- REQUIREMENT: Across the entries that follow, how many lines have the word "page" in them? Give only the number.

- PROVIDED RECORDS:
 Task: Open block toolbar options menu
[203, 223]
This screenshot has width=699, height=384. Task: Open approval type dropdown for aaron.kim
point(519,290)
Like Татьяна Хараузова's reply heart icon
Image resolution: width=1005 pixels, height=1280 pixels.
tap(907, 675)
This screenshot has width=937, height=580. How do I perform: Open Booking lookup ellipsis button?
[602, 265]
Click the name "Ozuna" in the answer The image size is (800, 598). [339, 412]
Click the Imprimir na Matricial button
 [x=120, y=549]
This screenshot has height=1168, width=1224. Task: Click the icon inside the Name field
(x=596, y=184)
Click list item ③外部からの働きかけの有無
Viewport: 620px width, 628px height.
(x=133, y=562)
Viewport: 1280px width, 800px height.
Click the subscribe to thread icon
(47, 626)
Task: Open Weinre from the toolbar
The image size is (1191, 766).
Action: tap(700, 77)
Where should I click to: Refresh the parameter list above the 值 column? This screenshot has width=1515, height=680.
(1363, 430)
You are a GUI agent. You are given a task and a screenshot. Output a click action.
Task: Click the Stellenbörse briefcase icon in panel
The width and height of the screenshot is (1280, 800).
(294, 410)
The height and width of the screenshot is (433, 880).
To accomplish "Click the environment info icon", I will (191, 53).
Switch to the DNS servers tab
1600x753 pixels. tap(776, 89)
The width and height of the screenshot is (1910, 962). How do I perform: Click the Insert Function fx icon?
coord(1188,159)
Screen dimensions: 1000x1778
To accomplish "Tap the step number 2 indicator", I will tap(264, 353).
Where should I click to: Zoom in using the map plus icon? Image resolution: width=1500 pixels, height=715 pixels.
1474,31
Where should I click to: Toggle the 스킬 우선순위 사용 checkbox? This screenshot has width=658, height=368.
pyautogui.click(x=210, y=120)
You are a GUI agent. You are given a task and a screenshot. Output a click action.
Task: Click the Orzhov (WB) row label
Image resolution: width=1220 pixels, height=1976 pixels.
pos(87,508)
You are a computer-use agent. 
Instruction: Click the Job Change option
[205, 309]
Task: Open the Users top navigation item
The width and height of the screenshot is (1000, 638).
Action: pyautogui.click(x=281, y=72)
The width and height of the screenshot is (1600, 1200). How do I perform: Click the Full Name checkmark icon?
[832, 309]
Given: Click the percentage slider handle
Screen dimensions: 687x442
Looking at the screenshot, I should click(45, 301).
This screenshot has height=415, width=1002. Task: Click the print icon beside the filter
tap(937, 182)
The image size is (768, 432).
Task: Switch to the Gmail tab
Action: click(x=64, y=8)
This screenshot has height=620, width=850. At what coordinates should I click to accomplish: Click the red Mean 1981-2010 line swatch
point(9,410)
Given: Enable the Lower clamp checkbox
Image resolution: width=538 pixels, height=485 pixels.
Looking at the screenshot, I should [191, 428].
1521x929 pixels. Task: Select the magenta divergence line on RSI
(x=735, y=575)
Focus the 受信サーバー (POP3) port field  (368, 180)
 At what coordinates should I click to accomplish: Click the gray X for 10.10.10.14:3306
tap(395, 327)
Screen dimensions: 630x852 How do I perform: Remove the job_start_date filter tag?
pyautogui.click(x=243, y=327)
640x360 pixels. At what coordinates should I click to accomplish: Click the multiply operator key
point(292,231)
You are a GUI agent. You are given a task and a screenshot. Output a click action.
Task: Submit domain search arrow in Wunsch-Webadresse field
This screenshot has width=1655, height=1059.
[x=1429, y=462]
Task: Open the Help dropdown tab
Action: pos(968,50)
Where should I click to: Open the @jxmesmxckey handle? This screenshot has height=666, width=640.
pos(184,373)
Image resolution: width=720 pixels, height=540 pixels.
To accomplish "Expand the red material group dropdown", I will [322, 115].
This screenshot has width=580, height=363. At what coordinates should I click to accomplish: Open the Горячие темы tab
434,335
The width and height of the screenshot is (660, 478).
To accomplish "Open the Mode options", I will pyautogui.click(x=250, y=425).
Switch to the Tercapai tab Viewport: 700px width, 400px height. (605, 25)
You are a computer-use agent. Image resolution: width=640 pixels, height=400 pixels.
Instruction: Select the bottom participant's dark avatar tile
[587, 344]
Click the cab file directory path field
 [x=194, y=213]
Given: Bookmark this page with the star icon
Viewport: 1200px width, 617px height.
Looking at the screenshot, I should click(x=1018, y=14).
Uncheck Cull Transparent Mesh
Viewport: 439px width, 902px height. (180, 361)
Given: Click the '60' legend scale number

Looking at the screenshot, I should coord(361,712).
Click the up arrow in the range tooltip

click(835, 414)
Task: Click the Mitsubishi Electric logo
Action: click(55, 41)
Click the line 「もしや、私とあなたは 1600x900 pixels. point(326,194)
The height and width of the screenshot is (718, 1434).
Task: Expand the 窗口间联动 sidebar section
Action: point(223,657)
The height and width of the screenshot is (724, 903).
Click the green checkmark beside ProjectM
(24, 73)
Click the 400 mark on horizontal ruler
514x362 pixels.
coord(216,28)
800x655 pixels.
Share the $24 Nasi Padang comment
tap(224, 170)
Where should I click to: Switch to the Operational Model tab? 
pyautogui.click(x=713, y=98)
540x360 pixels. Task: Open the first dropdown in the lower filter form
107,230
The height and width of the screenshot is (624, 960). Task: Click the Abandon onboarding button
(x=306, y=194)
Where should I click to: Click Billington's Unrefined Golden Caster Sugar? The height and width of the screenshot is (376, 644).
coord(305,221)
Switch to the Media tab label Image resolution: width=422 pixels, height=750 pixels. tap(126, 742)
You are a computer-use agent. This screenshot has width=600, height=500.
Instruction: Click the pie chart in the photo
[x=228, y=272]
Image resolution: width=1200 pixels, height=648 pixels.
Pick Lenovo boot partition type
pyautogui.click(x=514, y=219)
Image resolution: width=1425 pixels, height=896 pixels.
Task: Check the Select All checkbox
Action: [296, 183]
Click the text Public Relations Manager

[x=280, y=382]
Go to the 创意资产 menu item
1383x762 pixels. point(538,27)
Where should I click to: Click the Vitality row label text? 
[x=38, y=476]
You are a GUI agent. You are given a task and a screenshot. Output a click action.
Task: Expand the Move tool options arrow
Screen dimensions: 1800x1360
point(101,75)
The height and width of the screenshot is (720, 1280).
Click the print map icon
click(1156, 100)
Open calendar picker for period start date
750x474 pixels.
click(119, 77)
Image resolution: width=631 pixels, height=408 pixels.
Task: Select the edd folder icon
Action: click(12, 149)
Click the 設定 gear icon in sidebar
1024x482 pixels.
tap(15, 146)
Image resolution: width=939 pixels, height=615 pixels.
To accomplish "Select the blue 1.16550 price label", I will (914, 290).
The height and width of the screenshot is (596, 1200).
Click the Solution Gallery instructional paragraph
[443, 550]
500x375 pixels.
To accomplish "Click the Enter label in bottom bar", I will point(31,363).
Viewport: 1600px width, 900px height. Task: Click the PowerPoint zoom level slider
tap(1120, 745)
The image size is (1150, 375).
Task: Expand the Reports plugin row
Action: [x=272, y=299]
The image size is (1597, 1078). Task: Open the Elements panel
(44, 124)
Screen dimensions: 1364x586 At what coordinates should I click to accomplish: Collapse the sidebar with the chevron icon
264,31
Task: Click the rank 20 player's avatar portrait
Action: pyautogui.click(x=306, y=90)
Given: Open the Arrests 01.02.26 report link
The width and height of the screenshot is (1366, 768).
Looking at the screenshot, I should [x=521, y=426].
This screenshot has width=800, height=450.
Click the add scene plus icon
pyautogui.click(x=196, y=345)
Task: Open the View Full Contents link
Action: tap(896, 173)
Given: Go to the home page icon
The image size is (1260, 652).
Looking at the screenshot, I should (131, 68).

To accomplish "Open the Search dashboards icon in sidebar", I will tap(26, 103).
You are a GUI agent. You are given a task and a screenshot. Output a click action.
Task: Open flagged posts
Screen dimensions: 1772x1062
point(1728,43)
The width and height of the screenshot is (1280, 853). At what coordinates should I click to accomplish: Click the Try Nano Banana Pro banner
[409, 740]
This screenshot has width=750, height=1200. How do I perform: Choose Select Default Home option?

- YOUR SOLUTION: 2